All the data beneath this line is to be reproduced exactly.

── Data for processing ──

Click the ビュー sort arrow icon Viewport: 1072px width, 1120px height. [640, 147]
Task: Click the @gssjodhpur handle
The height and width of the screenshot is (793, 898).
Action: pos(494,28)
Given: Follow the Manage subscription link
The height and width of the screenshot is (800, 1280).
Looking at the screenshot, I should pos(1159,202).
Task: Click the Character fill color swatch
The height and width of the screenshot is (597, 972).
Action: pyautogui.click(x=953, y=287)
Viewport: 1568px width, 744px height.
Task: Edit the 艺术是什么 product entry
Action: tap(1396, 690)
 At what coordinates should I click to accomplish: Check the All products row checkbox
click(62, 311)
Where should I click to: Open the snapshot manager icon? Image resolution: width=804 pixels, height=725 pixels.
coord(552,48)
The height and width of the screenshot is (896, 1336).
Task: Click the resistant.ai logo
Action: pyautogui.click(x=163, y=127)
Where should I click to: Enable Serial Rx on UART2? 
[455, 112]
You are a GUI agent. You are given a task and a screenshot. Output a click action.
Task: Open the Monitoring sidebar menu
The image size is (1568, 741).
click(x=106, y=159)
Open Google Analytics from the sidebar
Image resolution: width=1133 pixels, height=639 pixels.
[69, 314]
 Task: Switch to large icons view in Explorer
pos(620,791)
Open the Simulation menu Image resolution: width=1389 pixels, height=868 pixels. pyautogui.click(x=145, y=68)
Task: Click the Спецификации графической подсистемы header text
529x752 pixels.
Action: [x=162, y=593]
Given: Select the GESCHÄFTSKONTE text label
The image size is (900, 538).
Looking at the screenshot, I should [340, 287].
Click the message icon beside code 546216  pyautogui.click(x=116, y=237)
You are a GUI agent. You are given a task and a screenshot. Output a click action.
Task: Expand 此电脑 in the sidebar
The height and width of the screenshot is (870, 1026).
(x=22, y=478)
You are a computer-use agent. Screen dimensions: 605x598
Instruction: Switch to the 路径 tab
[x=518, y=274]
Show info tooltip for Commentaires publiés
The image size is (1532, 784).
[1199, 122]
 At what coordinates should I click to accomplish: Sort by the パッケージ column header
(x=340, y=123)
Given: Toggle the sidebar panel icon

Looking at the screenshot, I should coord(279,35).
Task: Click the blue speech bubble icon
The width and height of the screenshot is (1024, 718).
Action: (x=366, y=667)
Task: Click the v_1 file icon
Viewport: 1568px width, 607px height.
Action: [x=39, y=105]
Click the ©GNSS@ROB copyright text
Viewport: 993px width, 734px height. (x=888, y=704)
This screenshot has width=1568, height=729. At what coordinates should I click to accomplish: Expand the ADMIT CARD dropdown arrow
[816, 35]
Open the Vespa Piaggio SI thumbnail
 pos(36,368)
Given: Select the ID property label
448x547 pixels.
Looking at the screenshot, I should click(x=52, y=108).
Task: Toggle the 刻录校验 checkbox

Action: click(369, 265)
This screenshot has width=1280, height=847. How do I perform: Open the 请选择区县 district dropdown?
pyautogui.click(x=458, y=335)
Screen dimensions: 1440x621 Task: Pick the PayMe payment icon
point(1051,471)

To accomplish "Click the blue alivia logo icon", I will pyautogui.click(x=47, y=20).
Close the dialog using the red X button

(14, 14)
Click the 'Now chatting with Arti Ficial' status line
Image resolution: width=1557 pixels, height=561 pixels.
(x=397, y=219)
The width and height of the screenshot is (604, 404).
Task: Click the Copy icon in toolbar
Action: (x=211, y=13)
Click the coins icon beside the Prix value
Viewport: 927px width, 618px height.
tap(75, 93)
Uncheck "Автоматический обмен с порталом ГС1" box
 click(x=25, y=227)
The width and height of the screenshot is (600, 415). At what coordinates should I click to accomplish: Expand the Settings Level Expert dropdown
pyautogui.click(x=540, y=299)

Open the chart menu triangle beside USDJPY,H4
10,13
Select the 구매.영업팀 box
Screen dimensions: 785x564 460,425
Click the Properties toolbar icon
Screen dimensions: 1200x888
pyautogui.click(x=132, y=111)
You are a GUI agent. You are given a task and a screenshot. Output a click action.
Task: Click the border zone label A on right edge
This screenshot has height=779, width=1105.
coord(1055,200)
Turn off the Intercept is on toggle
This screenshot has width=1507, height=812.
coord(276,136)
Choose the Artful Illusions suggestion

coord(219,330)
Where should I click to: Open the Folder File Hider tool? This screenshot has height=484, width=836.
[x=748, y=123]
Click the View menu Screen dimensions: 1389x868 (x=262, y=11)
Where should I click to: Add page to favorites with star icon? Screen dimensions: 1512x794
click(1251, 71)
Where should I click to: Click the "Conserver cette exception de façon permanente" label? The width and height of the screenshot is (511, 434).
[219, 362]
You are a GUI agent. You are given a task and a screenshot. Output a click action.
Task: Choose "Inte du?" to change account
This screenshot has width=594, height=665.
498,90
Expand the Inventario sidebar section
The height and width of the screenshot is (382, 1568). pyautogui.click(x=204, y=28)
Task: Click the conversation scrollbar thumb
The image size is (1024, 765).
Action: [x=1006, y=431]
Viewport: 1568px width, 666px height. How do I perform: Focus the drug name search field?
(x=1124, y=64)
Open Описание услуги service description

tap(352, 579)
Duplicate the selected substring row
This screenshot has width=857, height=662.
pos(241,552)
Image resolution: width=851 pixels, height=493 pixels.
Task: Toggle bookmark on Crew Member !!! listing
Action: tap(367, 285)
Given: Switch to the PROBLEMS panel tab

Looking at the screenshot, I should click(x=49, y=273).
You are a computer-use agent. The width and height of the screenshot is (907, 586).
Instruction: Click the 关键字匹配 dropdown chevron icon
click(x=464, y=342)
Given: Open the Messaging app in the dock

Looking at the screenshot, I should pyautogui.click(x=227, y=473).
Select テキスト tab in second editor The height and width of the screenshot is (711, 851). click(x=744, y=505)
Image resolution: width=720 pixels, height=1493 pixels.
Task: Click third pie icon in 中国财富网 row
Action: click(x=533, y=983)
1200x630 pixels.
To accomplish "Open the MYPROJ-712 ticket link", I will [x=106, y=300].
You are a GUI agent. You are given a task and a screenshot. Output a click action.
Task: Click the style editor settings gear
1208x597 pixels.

───

Response to this task –
Click the ビュー sort arrow icon Viewport: 1072px width, 1120px height. [640, 147]
Task: Click the @gssjodhpur handle
The height and width of the screenshot is (793, 898).
Action: pos(494,28)
Given: Follow the Manage subscription link
The height and width of the screenshot is (800, 1280).
Looking at the screenshot, I should pos(1159,202).
Task: Click the Character fill color swatch
The height and width of the screenshot is (597, 972).
Action: pyautogui.click(x=953, y=287)
Viewport: 1568px width, 744px height.
Task: Edit the 艺术是什么 product entry
Action: tap(1396, 690)
 At what coordinates should I click to accomplish: Check the All products row checkbox
click(62, 311)
Where should I click to: Open the snapshot manager icon? Image resolution: width=804 pixels, height=725 pixels.
coord(552,48)
The height and width of the screenshot is (896, 1336).
Task: Click the resistant.ai logo
Action: pyautogui.click(x=163, y=127)
Where should I click to: Enable Serial Rx on UART2? 
[455, 112]
You are a GUI agent. You are given a task and a screenshot. Output a click action.
Task: Open the Monitoring sidebar menu
The image size is (1568, 741).
click(x=106, y=159)
Open Google Analytics from the sidebar
Image resolution: width=1133 pixels, height=639 pixels.
[69, 314]
 Task: Switch to large icons view in Explorer
pos(620,791)
Open the Simulation menu Image resolution: width=1389 pixels, height=868 pixels. pyautogui.click(x=145, y=68)
Task: Click the Спецификации графической подсистемы header text
529x752 pixels.
Action: [x=162, y=593]
Given: Select the GESCHÄFTSKONTE text label
The image size is (900, 538).
Looking at the screenshot, I should [340, 287].
Click the message icon beside code 546216  pyautogui.click(x=116, y=237)
You are a GUI agent. You are given a task and a screenshot. Output a click action.
Task: Expand 此电脑 in the sidebar
The height and width of the screenshot is (870, 1026).
(x=22, y=478)
You are a computer-use agent. Screen dimensions: 605x598
Instruction: Switch to the 路径 tab
[x=518, y=274]
Show info tooltip for Commentaires publiés
The image size is (1532, 784).
[1199, 122]
 At what coordinates should I click to accomplish: Sort by the パッケージ column header
(x=340, y=123)
Given: Toggle the sidebar panel icon

Looking at the screenshot, I should coord(279,35).
Task: Click the blue speech bubble icon
The width and height of the screenshot is (1024, 718).
Action: (x=366, y=667)
Task: Click the v_1 file icon
Viewport: 1568px width, 607px height.
Action: [x=39, y=105]
Click the ©GNSS@ROB copyright text
Viewport: 993px width, 734px height. (x=888, y=704)
This screenshot has width=1568, height=729. At what coordinates should I click to accomplish: Expand the ADMIT CARD dropdown arrow
[816, 35]
Open the Vespa Piaggio SI thumbnail
 pos(36,368)
Given: Select the ID property label
448x547 pixels.
Looking at the screenshot, I should click(x=52, y=108).
Task: Toggle the 刻录校验 checkbox

Action: click(369, 265)
This screenshot has width=1280, height=847. How do I perform: Open the 请选择区县 district dropdown?
pyautogui.click(x=458, y=335)
Screen dimensions: 1440x621 Task: Pick the PayMe payment icon
point(1051,471)

To accomplish "Click the blue alivia logo icon", I will pyautogui.click(x=47, y=20).
Close the dialog using the red X button

(14, 14)
Click the 'Now chatting with Arti Ficial' status line
Image resolution: width=1557 pixels, height=561 pixels.
(x=397, y=219)
The width and height of the screenshot is (604, 404).
Task: Click the Copy icon in toolbar
Action: (x=211, y=13)
Click the coins icon beside the Prix value
Viewport: 927px width, 618px height.
tap(75, 93)
Uncheck "Автоматический обмен с порталом ГС1" box
 click(x=25, y=227)
The width and height of the screenshot is (600, 415). At what coordinates should I click to accomplish: Expand the Settings Level Expert dropdown
pyautogui.click(x=540, y=299)

Open the chart menu triangle beside USDJPY,H4
10,13
Select the 구매.영업팀 box
Screen dimensions: 785x564 460,425
Click the Properties toolbar icon
Screen dimensions: 1200x888
pyautogui.click(x=132, y=111)
You are a GUI agent. You are given a task and a screenshot. Output a click action.
Task: Click the border zone label A on right edge
This screenshot has height=779, width=1105.
coord(1055,200)
Turn off the Intercept is on toggle
This screenshot has width=1507, height=812.
coord(276,136)
Choose the Artful Illusions suggestion

coord(219,330)
Where should I click to: Open the Folder File Hider tool? This screenshot has height=484, width=836.
[x=748, y=123]
Click the View menu Screen dimensions: 1389x868 (x=262, y=11)
Where should I click to: Add page to favorites with star icon? Screen dimensions: 1512x794
click(1251, 71)
Where should I click to: Click the "Conserver cette exception de façon permanente" label? The width and height of the screenshot is (511, 434).
[219, 362]
You are a GUI agent. You are given a task and a screenshot. Output a click action.
Task: Choose "Inte du?" to change account
This screenshot has width=594, height=665.
498,90
Expand the Inventario sidebar section
The height and width of the screenshot is (382, 1568). pyautogui.click(x=204, y=28)
Task: Click the conversation scrollbar thumb
The image size is (1024, 765).
Action: [x=1006, y=431]
Viewport: 1568px width, 666px height. How do I perform: Focus the drug name search field?
(x=1124, y=64)
Open Описание услуги service description

tap(352, 579)
Duplicate the selected substring row
This screenshot has width=857, height=662.
pos(241,552)
Image resolution: width=851 pixels, height=493 pixels.
Task: Toggle bookmark on Crew Member !!! listing
Action: tap(367, 285)
Given: Switch to the PROBLEMS panel tab

Looking at the screenshot, I should click(x=49, y=273).
You are a computer-use agent. The width and height of the screenshot is (907, 586).
Instruction: Click the 关键字匹配 dropdown chevron icon
click(x=464, y=342)
Given: Open the Messaging app in the dock

Looking at the screenshot, I should pyautogui.click(x=227, y=473).
Select テキスト tab in second editor The height and width of the screenshot is (711, 851). click(x=744, y=505)
Image resolution: width=720 pixels, height=1493 pixels.
Task: Click third pie icon in 中国财富网 row
Action: click(x=533, y=983)
1200x630 pixels.
To accomplish "Open the MYPROJ-712 ticket link", I will [x=106, y=300].
You are a GUI agent. You are given a task and a screenshot. Output a click action.
Task: Click the style editor settings gear
1208x597 pixels.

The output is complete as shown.